LOS ANGELES (KABC) -- Being discouraged from going to college sent 26-year-old DACA recipient, Karla Estrada, into a downward spiral, but those words would turn into the fuel that would get her through UCLA and land her a job at a law firm.
With the future of Obama's Deferred Action of Childhood Arrivals program uncertain, other childhood arrivals may not have the same opportunity.
"I don't know if it was out of spite or ignorance. Maybe both.
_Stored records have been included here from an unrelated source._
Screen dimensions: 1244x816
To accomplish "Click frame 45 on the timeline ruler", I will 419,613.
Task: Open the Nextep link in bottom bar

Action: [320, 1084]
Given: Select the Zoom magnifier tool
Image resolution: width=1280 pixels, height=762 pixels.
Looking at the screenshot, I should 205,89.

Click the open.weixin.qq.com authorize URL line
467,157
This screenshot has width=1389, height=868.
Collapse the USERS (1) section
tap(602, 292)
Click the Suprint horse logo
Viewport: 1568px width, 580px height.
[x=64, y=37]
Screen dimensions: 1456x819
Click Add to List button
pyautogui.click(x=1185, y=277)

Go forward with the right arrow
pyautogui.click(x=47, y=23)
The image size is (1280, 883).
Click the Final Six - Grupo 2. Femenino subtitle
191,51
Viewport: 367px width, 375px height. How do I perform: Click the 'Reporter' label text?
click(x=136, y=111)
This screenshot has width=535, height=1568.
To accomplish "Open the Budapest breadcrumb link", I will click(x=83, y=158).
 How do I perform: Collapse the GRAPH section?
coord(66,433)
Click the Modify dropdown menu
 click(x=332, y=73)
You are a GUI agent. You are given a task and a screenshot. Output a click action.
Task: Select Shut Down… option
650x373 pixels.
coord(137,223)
The counselor told me that I couldn't go to college and that I should go back to Mexico," said Estrada.
With Tuesday being the fifth anniversary since DACA was implemented, rallies were held in cities across the U.S. in support of immigrants' rights and to defend childhood arrivals.
Between January and March of 2017, U.S. Citizenship and Immigration Services has approved more than 100,000 applications, but DACA may be challenged in court with Texas Attorney General Ken Paxton, threatening to take legal action if the program isn't phased out by Sept. 5.
Estrada is preparing to take her LSAT and in her free time, she helps develop resources for undocumented immigrants.
She is now on her own in the U.S. after her parents returned voluntarily to Mexico to help her brother who was struggling with depression and drug abuse, but she said without her family or DACA, all is not lost.
"DACA is not how the world starts or how it ends," said Estrada.